(Stored records)
---------------

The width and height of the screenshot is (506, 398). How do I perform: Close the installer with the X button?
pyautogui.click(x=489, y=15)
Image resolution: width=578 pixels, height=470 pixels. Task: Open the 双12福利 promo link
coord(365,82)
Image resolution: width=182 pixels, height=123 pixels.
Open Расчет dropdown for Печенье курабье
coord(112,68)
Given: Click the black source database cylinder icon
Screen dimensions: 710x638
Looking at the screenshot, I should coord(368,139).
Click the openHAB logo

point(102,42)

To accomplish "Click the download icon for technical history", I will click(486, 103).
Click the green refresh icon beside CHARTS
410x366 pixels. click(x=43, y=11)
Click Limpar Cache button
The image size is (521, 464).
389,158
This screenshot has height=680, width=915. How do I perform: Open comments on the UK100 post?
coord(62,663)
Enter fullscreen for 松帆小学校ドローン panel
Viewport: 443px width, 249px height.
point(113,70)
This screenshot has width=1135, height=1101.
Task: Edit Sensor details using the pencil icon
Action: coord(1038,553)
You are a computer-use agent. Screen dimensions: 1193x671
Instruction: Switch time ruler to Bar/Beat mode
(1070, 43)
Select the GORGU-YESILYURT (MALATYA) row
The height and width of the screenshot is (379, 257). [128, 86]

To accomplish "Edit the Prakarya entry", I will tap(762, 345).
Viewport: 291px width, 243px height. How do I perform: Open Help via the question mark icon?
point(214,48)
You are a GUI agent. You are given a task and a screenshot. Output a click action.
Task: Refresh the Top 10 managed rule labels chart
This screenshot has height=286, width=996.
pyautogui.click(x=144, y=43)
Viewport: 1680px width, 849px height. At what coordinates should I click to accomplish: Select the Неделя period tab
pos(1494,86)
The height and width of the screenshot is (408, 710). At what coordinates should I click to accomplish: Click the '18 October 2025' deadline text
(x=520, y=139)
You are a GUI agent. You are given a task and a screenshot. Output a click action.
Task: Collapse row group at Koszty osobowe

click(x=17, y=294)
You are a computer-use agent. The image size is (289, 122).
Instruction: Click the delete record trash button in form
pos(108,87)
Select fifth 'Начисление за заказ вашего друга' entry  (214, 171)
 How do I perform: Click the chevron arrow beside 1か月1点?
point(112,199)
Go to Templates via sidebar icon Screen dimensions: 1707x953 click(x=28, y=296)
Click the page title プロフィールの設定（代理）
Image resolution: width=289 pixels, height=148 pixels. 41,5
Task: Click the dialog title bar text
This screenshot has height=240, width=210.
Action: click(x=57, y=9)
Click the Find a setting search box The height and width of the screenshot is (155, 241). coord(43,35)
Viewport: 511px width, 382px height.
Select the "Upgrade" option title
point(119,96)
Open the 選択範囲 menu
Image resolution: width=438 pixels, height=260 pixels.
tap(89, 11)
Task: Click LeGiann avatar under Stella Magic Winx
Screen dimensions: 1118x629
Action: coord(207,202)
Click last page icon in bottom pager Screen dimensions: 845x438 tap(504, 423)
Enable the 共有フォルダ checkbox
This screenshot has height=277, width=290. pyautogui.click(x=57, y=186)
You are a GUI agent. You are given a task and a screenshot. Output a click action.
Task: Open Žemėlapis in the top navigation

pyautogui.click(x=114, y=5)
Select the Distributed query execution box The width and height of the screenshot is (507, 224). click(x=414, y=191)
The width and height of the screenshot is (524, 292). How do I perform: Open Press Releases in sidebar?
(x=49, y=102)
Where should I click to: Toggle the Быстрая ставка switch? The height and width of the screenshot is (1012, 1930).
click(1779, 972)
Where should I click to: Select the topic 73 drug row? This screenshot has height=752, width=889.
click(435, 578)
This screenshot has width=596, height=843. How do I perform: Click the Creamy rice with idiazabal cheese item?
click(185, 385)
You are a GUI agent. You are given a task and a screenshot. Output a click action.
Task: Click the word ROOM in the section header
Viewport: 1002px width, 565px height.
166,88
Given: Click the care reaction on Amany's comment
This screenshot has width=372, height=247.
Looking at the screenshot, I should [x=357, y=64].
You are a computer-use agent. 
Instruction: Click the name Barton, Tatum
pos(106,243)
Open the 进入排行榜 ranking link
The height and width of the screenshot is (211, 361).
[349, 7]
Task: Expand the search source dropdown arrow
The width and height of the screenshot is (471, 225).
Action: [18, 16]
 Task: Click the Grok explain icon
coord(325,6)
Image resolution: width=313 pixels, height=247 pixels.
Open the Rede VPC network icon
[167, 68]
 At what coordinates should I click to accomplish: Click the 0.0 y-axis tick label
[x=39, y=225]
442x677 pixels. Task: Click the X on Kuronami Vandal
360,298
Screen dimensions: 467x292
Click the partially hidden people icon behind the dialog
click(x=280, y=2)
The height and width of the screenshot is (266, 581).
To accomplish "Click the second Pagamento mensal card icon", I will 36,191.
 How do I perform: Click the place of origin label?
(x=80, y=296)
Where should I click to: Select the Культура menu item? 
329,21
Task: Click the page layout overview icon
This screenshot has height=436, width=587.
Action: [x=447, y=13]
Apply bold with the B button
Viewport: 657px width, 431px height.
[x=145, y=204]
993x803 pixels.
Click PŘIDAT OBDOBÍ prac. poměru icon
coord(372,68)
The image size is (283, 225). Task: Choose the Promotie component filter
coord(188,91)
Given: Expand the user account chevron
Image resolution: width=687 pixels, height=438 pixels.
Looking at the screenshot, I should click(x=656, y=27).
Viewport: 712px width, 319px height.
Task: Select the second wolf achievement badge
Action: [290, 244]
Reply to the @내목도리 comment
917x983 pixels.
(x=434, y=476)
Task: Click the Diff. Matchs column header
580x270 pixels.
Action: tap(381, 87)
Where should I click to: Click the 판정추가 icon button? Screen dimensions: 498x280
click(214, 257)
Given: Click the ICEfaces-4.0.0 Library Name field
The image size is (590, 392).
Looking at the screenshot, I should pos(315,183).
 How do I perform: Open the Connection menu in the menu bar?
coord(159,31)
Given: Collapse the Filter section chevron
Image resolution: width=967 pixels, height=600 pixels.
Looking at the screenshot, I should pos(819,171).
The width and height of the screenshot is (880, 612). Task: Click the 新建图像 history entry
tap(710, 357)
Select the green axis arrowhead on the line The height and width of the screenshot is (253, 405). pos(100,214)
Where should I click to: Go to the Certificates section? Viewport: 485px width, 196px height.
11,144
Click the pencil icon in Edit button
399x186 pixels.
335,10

---------------

_Exercise prompt_
The entries need to be set down again in full, with no word changed.

_Your solution_
The width and height of the screenshot is (506, 398). How do I perform: Close the installer with the X button?
pyautogui.click(x=489, y=15)
Image resolution: width=578 pixels, height=470 pixels. Task: Open the 双12福利 promo link
coord(365,82)
Image resolution: width=182 pixels, height=123 pixels.
Open Расчет dropdown for Печенье курабье
coord(112,68)
Given: Click the black source database cylinder icon
Screen dimensions: 710x638
Looking at the screenshot, I should coord(368,139).
Click the openHAB logo

point(102,42)

To accomplish "Click the download icon for technical history", I will click(486, 103).
Click the green refresh icon beside CHARTS
410x366 pixels. click(x=43, y=11)
Click Limpar Cache button
The image size is (521, 464).
389,158
This screenshot has height=680, width=915. How do I perform: Open comments on the UK100 post?
coord(62,663)
Enter fullscreen for 松帆小学校ドローン panel
Viewport: 443px width, 249px height.
point(113,70)
This screenshot has width=1135, height=1101.
Task: Edit Sensor details using the pencil icon
Action: coord(1038,553)
You are a computer-use agent. Screen dimensions: 1193x671
Instruction: Switch time ruler to Bar/Beat mode
(1070, 43)
Select the GORGU-YESILYURT (MALATYA) row
The height and width of the screenshot is (379, 257). [128, 86]

To accomplish "Edit the Prakarya entry", I will tap(762, 345).
Viewport: 291px width, 243px height. How do I perform: Open Help via the question mark icon?
point(214,48)
You are a GUI agent. You are given a task and a screenshot. Output a click action.
Task: Refresh the Top 10 managed rule labels chart
This screenshot has height=286, width=996.
pyautogui.click(x=144, y=43)
Viewport: 1680px width, 849px height. At what coordinates should I click to accomplish: Select the Неделя period tab
pos(1494,86)
The height and width of the screenshot is (408, 710). At what coordinates should I click to accomplish: Click the '18 October 2025' deadline text
(x=520, y=139)
You are a GUI agent. You are given a task and a screenshot. Output a click action.
Task: Collapse row group at Koszty osobowe

click(x=17, y=294)
You are a computer-use agent. The image size is (289, 122).
Instruction: Click the delete record trash button in form
pos(108,87)
Select fifth 'Начисление за заказ вашего друга' entry  (214, 171)
 How do I perform: Click the chevron arrow beside 1か月1点?
point(112,199)
Go to Templates via sidebar icon Screen dimensions: 1707x953 click(x=28, y=296)
Click the page title プロフィールの設定（代理）
Image resolution: width=289 pixels, height=148 pixels. 41,5
Task: Click the dialog title bar text
This screenshot has height=240, width=210.
Action: click(x=57, y=9)
Click the Find a setting search box The height and width of the screenshot is (155, 241). coord(43,35)
Viewport: 511px width, 382px height.
Select the "Upgrade" option title
point(119,96)
Open the 選択範囲 menu
Image resolution: width=438 pixels, height=260 pixels.
tap(89, 11)
Task: Click LeGiann avatar under Stella Magic Winx
Screen dimensions: 1118x629
Action: coord(207,202)
Click last page icon in bottom pager Screen dimensions: 845x438 tap(504, 423)
Enable the 共有フォルダ checkbox
This screenshot has height=277, width=290. pyautogui.click(x=57, y=186)
You are a GUI agent. You are given a task and a screenshot. Output a click action.
Task: Open Žemėlapis in the top navigation

pyautogui.click(x=114, y=5)
Select the Distributed query execution box The width and height of the screenshot is (507, 224). click(x=414, y=191)
The width and height of the screenshot is (524, 292). How do I perform: Open Press Releases in sidebar?
(x=49, y=102)
Where should I click to: Toggle the Быстрая ставка switch? The height and width of the screenshot is (1012, 1930).
click(1779, 972)
Where should I click to: Select the topic 73 drug row? This screenshot has height=752, width=889.
click(435, 578)
This screenshot has width=596, height=843. How do I perform: Click the Creamy rice with idiazabal cheese item?
click(185, 385)
You are a GUI agent. You are given a task and a screenshot. Output a click action.
Task: Click the word ROOM in the section header
Viewport: 1002px width, 565px height.
166,88
Given: Click the care reaction on Amany's comment
This screenshot has width=372, height=247.
Looking at the screenshot, I should [x=357, y=64].
You are a computer-use agent. 
Instruction: Click the name Barton, Tatum
pos(106,243)
Open the 进入排行榜 ranking link
The height and width of the screenshot is (211, 361).
[349, 7]
Task: Expand the search source dropdown arrow
The width and height of the screenshot is (471, 225).
Action: [18, 16]
 Task: Click the Grok explain icon
coord(325,6)
Image resolution: width=313 pixels, height=247 pixels.
Open the Rede VPC network icon
[167, 68]
 At what coordinates should I click to accomplish: Click the 0.0 y-axis tick label
[x=39, y=225]
442x677 pixels. Task: Click the X on Kuronami Vandal
360,298
Screen dimensions: 467x292
Click the partially hidden people icon behind the dialog
click(x=280, y=2)
The height and width of the screenshot is (266, 581).
To accomplish "Click the second Pagamento mensal card icon", I will 36,191.
 How do I perform: Click the place of origin label?
(x=80, y=296)
Where should I click to: Select the Культура menu item? 
329,21
Task: Click the page layout overview icon
This screenshot has height=436, width=587.
Action: [x=447, y=13]
Apply bold with the B button
Viewport: 657px width, 431px height.
[x=145, y=204]
993x803 pixels.
Click PŘIDAT OBDOBÍ prac. poměru icon
coord(372,68)
The image size is (283, 225). Task: Choose the Promotie component filter
coord(188,91)
Given: Expand the user account chevron
Image resolution: width=687 pixels, height=438 pixels.
Looking at the screenshot, I should click(x=656, y=27).
Viewport: 712px width, 319px height.
Task: Select the second wolf achievement badge
Action: [290, 244]
Reply to the @내목도리 comment
917x983 pixels.
(x=434, y=476)
Task: Click the Diff. Matchs column header
580x270 pixels.
Action: tap(381, 87)
Where should I click to: Click the 판정추가 icon button? Screen dimensions: 498x280
click(214, 257)
Given: Click the ICEfaces-4.0.0 Library Name field
The image size is (590, 392).
Looking at the screenshot, I should pos(315,183).
 How do I perform: Open the Connection menu in the menu bar?
coord(159,31)
Given: Collapse the Filter section chevron
Image resolution: width=967 pixels, height=600 pixels.
Looking at the screenshot, I should pos(819,171).
The width and height of the screenshot is (880, 612). Task: Click the 新建图像 history entry
tap(710, 357)
Select the green axis arrowhead on the line The height and width of the screenshot is (253, 405). pos(100,214)
Where should I click to: Go to the Certificates section? Viewport: 485px width, 196px height.
11,144
Click the pencil icon in Edit button
399x186 pixels.
335,10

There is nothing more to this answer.